Saved data entries:
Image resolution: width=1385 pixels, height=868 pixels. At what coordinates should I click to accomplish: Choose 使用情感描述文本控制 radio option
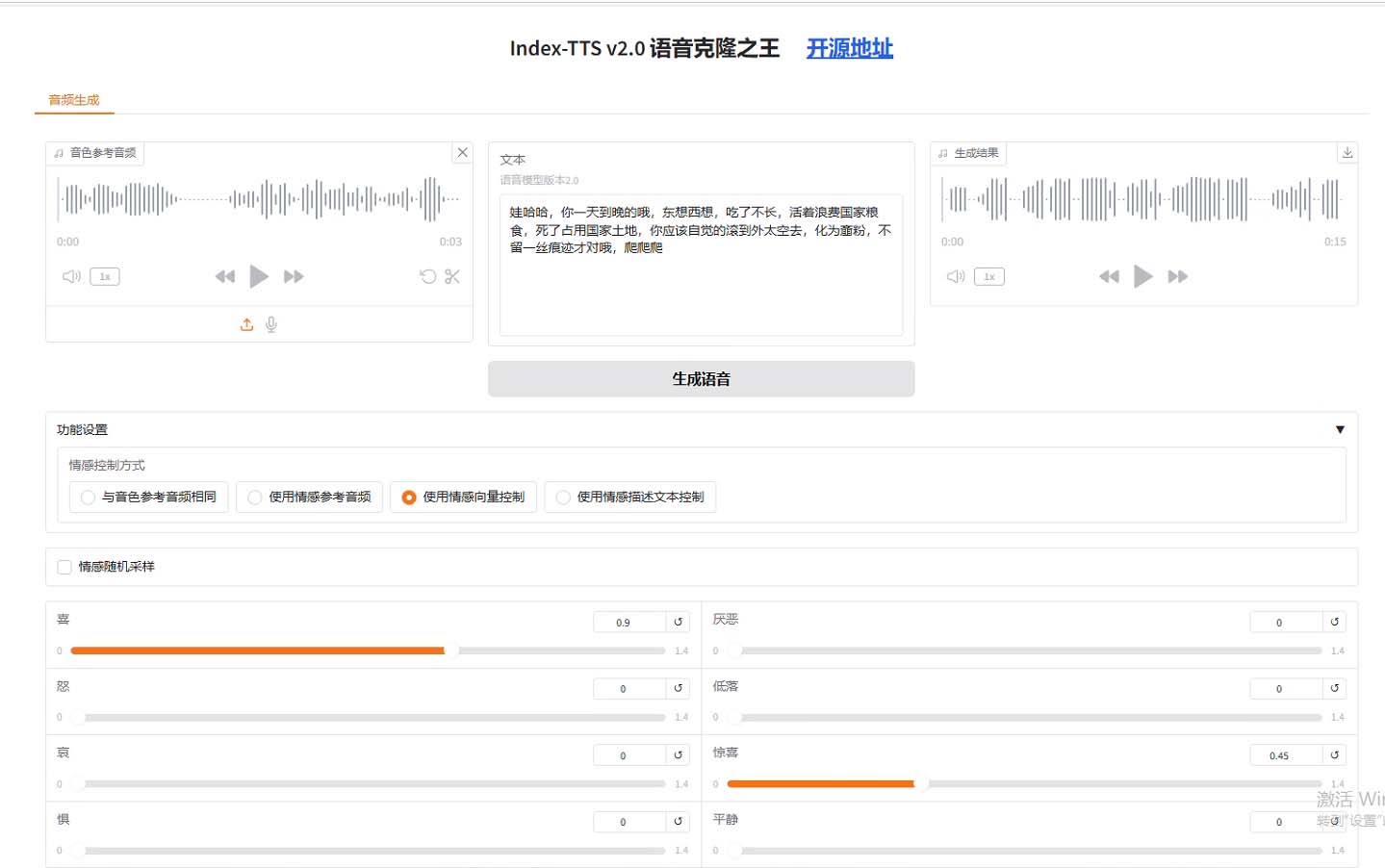pos(629,498)
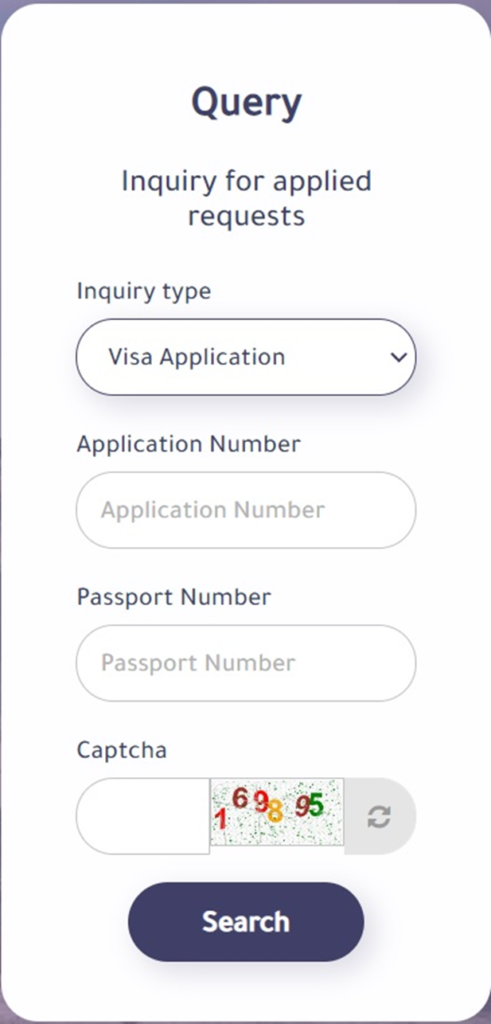Image resolution: width=491 pixels, height=1024 pixels.
Task: Click the chevron arrow of Inquiry type
Action: 398,357
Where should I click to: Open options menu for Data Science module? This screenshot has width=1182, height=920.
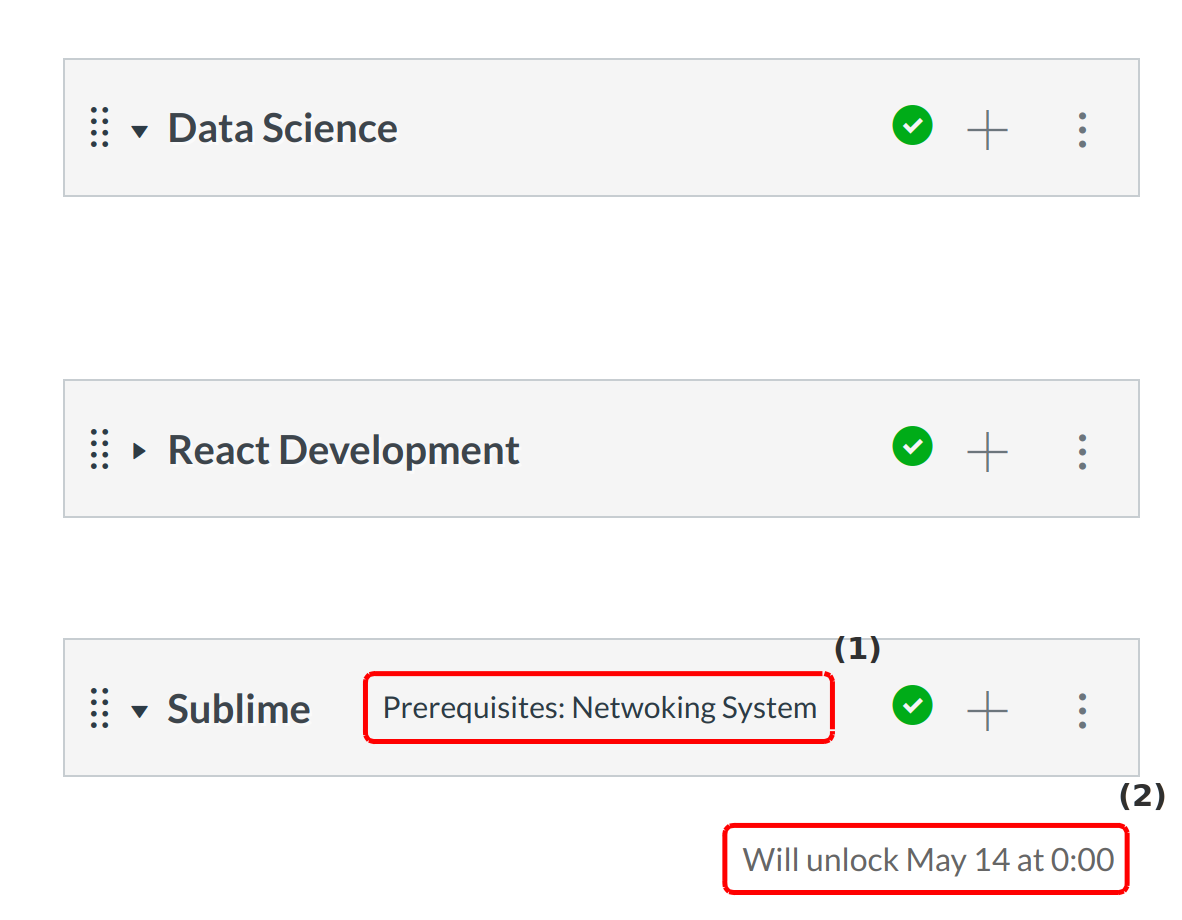1082,129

» What the task asks:
Give back an exact reproduction of the entries, with all pictures excluded.

» Response below:
Image resolution: width=1385 pixels, height=868 pixels. At what coordinates should I click to accomplish: Choose 使用情感描述文本控制 radio option
pos(629,498)
Image resolution: width=491 pixels, height=1024 pixels.
Task: Click the chevron arrow of Inquiry type
Action: 398,357
Where should I click to: Open options menu for Data Science module? This screenshot has width=1182, height=920.
1082,129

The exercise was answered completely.